§ **Excerpts from a dataset**:
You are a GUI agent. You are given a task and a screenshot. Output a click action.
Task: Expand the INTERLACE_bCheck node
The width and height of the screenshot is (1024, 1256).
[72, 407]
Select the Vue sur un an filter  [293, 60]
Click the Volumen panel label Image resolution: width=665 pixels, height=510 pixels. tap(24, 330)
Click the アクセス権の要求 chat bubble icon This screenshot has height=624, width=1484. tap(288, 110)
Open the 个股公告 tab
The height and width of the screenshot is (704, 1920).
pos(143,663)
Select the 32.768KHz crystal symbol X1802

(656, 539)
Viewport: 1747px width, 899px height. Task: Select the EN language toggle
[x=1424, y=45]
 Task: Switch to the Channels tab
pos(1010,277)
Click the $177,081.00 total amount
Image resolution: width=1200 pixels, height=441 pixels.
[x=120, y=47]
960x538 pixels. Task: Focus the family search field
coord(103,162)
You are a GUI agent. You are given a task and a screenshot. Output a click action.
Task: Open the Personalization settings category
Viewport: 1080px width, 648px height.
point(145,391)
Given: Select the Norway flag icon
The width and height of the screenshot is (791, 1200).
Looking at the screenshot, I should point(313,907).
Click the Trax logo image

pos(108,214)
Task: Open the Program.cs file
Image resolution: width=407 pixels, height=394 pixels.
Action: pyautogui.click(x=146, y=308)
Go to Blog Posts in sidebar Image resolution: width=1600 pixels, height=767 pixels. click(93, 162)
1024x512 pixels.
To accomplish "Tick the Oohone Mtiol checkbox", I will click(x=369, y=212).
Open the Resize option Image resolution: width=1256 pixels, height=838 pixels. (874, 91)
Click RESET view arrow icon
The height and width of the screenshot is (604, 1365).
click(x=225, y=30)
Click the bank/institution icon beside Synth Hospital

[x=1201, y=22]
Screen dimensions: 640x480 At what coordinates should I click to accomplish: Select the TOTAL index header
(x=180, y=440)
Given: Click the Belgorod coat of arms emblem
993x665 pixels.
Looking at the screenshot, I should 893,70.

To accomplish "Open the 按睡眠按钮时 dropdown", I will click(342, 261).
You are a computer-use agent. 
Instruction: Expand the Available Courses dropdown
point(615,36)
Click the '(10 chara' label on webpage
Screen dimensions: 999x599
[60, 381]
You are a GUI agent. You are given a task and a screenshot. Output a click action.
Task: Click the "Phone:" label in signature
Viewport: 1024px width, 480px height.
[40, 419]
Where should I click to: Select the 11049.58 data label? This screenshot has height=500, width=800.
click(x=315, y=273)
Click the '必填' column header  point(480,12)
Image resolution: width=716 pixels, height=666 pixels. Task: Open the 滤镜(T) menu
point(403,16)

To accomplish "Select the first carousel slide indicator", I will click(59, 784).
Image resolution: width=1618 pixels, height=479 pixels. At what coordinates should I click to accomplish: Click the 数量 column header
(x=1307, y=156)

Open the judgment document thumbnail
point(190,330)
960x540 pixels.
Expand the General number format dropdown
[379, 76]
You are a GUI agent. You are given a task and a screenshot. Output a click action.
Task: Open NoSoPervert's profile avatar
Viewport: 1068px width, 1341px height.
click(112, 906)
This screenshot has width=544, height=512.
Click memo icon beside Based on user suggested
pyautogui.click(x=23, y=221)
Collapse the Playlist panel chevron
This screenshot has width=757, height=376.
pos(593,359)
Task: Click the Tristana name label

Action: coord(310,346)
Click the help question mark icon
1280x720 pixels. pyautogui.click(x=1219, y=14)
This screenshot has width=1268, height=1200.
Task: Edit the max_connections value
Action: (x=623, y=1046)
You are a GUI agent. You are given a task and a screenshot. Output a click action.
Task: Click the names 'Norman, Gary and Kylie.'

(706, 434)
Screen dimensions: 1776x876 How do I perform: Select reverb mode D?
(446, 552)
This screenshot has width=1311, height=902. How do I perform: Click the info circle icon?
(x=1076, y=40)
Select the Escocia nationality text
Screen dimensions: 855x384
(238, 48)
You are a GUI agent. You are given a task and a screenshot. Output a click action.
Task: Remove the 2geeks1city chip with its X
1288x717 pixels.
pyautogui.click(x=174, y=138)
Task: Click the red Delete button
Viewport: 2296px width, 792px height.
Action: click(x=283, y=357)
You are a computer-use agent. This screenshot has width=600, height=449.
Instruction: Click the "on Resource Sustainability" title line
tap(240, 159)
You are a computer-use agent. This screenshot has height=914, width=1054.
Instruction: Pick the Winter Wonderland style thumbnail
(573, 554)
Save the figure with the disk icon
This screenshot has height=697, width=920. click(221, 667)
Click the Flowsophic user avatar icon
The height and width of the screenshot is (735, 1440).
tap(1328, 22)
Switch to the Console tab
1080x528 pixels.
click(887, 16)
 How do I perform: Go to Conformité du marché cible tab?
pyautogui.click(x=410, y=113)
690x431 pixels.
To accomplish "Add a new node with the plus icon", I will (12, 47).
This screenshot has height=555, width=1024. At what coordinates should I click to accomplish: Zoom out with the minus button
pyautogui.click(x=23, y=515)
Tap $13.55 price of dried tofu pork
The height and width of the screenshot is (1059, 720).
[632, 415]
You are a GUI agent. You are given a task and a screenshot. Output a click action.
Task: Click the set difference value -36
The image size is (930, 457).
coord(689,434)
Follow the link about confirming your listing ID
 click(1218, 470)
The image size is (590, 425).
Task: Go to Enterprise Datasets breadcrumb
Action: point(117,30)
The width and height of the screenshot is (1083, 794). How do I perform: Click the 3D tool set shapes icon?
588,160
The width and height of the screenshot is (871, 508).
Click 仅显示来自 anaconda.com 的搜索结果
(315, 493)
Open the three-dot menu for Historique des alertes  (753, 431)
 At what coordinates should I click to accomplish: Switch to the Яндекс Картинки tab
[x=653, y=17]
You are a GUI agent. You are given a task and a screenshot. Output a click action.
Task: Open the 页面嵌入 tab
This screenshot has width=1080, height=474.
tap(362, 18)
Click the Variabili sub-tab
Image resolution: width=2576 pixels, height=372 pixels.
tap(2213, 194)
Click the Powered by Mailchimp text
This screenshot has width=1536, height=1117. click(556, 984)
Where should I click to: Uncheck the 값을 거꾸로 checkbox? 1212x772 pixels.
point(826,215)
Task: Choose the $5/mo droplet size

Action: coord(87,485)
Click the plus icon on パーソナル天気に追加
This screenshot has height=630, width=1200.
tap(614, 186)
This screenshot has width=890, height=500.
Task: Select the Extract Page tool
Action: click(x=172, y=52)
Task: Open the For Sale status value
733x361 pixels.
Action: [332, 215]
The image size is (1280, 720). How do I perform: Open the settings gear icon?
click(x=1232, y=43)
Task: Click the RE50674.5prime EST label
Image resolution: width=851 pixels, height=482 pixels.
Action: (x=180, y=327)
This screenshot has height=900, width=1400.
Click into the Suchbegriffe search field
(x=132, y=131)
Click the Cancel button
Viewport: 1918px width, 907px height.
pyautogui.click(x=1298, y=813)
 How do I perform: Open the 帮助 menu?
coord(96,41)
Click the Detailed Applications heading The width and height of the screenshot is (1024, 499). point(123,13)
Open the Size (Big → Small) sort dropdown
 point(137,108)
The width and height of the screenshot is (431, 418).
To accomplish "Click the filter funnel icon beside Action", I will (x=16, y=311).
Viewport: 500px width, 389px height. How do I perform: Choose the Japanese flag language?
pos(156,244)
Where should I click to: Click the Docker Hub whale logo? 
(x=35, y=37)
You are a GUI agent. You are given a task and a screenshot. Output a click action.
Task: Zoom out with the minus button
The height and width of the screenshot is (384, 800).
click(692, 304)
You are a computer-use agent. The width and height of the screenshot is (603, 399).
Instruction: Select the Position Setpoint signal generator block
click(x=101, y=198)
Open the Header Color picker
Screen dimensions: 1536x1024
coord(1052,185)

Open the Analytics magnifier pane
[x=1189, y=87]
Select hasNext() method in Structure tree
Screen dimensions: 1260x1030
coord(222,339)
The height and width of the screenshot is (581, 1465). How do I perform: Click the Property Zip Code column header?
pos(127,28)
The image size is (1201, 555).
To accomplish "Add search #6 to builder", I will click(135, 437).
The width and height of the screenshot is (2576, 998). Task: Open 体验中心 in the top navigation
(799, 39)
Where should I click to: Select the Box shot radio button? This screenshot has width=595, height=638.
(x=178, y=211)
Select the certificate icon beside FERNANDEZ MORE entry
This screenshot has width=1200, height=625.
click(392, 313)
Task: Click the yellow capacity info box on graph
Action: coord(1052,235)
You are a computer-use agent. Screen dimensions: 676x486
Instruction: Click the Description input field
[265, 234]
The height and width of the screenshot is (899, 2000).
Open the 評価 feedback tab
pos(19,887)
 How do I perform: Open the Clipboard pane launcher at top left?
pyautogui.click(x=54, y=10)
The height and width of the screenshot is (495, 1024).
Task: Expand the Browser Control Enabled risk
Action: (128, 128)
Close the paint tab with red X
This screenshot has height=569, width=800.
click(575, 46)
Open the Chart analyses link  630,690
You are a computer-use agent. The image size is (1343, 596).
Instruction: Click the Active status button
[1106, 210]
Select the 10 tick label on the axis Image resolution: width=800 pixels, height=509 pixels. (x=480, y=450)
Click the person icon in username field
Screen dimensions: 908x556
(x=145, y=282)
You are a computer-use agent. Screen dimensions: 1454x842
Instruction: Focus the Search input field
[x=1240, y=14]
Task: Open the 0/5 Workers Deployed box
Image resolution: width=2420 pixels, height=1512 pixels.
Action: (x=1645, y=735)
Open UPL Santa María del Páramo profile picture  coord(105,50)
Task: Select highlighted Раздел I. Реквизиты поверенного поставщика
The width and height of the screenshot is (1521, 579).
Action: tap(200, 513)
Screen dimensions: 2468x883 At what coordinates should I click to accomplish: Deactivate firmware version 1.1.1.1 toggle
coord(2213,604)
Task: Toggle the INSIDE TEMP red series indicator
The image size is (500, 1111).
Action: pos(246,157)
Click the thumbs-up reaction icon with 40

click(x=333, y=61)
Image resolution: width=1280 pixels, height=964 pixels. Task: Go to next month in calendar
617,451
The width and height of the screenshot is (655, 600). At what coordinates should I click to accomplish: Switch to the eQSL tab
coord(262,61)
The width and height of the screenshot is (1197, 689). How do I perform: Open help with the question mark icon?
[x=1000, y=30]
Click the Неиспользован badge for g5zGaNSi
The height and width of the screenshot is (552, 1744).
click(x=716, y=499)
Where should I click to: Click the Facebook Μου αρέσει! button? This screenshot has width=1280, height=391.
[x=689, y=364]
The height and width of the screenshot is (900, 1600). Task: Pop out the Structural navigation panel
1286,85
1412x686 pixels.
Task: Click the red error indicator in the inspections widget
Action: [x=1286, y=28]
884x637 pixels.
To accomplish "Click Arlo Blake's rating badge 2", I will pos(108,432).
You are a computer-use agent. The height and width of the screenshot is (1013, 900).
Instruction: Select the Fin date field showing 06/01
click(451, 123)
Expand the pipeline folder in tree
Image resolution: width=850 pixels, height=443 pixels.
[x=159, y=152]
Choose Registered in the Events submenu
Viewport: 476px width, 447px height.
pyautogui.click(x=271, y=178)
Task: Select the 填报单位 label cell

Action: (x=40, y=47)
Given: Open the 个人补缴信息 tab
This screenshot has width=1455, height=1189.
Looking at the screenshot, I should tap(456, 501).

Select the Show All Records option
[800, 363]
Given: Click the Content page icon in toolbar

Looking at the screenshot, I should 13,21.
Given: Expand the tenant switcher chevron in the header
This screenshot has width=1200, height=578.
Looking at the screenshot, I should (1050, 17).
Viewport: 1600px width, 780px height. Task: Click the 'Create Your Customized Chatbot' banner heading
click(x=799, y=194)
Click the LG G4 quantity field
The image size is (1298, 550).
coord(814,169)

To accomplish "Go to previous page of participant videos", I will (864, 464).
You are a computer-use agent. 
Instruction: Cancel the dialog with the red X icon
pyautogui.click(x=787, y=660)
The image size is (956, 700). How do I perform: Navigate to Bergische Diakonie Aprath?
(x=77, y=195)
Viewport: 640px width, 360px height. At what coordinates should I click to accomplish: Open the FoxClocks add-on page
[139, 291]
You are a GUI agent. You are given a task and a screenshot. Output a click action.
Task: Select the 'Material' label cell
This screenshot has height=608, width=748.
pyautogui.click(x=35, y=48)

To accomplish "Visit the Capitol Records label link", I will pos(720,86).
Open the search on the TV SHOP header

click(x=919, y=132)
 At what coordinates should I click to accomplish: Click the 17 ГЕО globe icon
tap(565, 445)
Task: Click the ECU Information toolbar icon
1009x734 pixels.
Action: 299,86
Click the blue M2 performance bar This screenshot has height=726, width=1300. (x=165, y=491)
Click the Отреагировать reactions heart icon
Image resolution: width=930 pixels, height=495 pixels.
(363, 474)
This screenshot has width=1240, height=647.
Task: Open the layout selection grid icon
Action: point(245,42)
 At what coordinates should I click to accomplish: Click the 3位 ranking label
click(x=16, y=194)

§ **Problem details**: In the records above, locate every line with the string "chevron" and copy it.

§ **Task response**:
Collapse the Playlist panel chevron
Given: Expand the tenant switcher chevron in the header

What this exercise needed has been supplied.